[Collected data]
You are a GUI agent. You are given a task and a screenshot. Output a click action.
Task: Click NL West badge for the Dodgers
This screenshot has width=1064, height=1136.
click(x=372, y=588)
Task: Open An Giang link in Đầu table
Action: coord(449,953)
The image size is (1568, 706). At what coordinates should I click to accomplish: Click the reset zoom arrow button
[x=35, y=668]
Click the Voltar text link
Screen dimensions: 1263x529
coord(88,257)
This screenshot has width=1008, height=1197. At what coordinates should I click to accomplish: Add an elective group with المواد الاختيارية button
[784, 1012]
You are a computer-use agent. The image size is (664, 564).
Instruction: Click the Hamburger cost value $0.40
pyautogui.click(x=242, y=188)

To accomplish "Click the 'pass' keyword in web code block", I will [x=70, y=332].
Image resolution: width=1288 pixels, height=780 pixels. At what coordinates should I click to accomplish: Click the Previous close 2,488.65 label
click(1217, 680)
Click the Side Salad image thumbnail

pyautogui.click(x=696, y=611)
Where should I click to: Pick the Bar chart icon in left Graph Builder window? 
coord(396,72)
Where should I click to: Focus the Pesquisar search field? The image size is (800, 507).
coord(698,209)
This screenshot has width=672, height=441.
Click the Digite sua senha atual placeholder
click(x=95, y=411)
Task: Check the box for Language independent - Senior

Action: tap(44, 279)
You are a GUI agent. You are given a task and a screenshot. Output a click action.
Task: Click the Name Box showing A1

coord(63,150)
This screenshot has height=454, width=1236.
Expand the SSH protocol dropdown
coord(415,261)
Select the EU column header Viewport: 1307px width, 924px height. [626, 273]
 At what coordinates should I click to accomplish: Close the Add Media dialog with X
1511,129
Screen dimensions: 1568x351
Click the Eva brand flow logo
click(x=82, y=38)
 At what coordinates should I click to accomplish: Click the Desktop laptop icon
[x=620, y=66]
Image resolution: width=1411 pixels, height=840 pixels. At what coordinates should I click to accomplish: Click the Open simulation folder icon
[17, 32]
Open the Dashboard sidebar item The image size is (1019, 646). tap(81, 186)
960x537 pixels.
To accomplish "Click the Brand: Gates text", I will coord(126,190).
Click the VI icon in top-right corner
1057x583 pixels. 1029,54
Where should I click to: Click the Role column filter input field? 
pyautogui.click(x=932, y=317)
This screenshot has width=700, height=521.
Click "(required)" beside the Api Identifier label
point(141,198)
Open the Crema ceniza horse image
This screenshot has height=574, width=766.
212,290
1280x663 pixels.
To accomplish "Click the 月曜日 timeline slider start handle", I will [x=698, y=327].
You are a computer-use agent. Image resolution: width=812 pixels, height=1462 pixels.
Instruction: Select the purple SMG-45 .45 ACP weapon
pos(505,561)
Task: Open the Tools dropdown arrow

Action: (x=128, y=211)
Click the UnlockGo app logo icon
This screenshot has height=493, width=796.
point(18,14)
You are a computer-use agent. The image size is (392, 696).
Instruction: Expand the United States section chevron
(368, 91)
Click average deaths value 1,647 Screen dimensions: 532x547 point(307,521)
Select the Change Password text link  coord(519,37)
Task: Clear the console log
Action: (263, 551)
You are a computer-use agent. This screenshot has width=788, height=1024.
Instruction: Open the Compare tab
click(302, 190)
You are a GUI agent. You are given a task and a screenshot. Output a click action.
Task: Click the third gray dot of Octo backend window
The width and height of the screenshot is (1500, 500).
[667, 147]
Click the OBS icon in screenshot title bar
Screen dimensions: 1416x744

◆ **TASK OBJECTIVE**
Identify all lines in the records above with the word "computer".

◆ **RESULT BELOW**
You are a computer-use agent. The image size is (664, 564).
You are a computer-use agent. Image resolution: width=812 pixels, height=1462 pixels.
You are a computer-use agent. The image size is (392, 696).
You are a computer-use agent. This screenshot has width=788, height=1024.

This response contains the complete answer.